• DIRECTION:
Present every line of the listing below as a numbered list, leaving out any blank lines.

• SUPPLIED MATERIAL:

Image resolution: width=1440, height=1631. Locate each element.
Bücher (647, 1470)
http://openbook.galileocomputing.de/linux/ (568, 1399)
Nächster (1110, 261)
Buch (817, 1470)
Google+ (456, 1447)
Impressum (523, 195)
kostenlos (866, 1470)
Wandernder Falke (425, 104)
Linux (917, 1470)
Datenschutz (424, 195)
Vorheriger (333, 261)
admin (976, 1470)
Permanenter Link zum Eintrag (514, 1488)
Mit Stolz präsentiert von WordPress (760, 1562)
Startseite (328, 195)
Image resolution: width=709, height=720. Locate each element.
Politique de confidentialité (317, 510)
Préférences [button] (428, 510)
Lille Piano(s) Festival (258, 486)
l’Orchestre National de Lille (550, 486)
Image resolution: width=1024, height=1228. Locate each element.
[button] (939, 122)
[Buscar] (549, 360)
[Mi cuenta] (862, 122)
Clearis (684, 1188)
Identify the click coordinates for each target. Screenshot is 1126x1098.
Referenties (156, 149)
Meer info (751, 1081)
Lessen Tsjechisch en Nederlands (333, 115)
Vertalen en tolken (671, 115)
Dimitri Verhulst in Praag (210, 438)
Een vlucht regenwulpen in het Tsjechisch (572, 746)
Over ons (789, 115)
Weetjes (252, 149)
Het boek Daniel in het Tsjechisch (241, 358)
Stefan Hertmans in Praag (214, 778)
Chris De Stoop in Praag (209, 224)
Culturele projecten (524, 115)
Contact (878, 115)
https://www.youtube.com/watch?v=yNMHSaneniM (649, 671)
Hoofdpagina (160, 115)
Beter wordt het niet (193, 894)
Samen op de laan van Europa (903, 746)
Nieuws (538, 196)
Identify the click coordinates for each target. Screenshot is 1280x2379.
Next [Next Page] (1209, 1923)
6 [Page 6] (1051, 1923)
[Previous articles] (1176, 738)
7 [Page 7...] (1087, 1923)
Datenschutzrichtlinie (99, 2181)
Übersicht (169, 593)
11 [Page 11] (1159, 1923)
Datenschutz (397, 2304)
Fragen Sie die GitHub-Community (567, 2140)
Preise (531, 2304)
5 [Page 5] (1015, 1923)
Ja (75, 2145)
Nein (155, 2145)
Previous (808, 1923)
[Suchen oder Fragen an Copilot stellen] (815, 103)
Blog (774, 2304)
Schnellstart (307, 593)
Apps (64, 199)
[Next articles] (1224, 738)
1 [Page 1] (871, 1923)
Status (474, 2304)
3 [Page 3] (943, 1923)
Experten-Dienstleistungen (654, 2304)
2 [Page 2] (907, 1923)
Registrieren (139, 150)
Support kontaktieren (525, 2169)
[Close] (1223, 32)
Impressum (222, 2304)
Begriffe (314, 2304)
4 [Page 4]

• RESULT FOR THIS TASK:
1. Image resolution: width=1440, height=1631. Locate each element.
2. Bücher (647, 1470)
3. http://openbook.galileocomputing.de/linux/ (568, 1399)
4. Nächster (1110, 261)
5. Buch (817, 1470)
6. Google+ (456, 1447)
7. Impressum (523, 195)
8. kostenlos (866, 1470)
9. Wandernder Falke (425, 104)
10. Linux (917, 1470)
11. Datenschutz (424, 195)
12. Vorheriger (333, 261)
13. admin (976, 1470)
14. Permanenter Link zum Eintrag (514, 1488)
15. Mit Stolz präsentiert von WordPress (760, 1562)
16. Startseite (328, 195)
17. Image resolution: width=709, height=720. Locate each element.
18. Politique de confidentialité (317, 510)
19. Préférences [button] (428, 510)
20. Lille Piano(s) Festival (258, 486)
21. l’Orchestre National de Lille (550, 486)
22. Image resolution: width=1024, height=1228. Locate each element.
23. [button] (939, 122)
24. [Buscar] (549, 360)
25. [Mi cuenta] (862, 122)
26. Clearis (684, 1188)
27. Identify the click coordinates for each target. Screenshot is 1126x1098.
28. Referenties (156, 149)
29. Meer info (751, 1081)
30. Lessen Tsjechisch en Nederlands (333, 115)
31. Vertalen en tolken (671, 115)
32. Dimitri Verhulst in Praag (210, 438)
33. Een vlucht regenwulpen in het Tsjechisch (572, 746)
34. Over ons (789, 115)
35. Weetjes (252, 149)
36. Het boek Daniel in het Tsjechisch (241, 358)
37. Stefan Hertmans in Praag (214, 778)
38. Chris De Stoop in Praag (209, 224)
39. Culturele projecten (524, 115)
40. Contact (878, 115)
41. https://www.youtube.com/watch?v=yNMHSaneniM (649, 671)
42. Hoofdpagina (160, 115)
43. Beter wordt het niet (193, 894)
44. Samen op de laan van Europa (903, 746)
45. Nieuws (538, 196)
46. Identify the click coordinates for each target. Screenshot is 1280x2379.
47. Next [Next Page] (1209, 1923)
48. 6 [Page 6] (1051, 1923)
49. [Previous articles] (1176, 738)
50. 7 [Page 7...] (1087, 1923)
51. Datenschutzrichtlinie (99, 2181)
52. Übersicht (169, 593)
53. 11 [Page 11] (1159, 1923)
54. Datenschutz (397, 2304)
55. Fragen Sie die GitHub-Community (567, 2140)
56. Preise (531, 2304)
57. 5 [Page 5] (1015, 1923)
58. Ja (75, 2145)
59. Nein (155, 2145)
60. Previous (808, 1923)
61. [Suchen oder Fragen an Copilot stellen] (815, 103)
62. Blog (774, 2304)
63. Schnellstart (307, 593)
64. Apps (64, 199)
65. [Next articles] (1224, 738)
66. 1 [Page 1] (871, 1923)
67. Status (474, 2304)
68. 3 [Page 3] (943, 1923)
69. Experten-Dienstleistungen (654, 2304)
70. 2 [Page 2] (907, 1923)
71. Registrieren (139, 150)
72. Support kontaktieren (525, 2169)
73. [Close] (1223, 32)
74. Impressum (222, 2304)
75. Begriffe (314, 2304)
76. 4 [Page 4]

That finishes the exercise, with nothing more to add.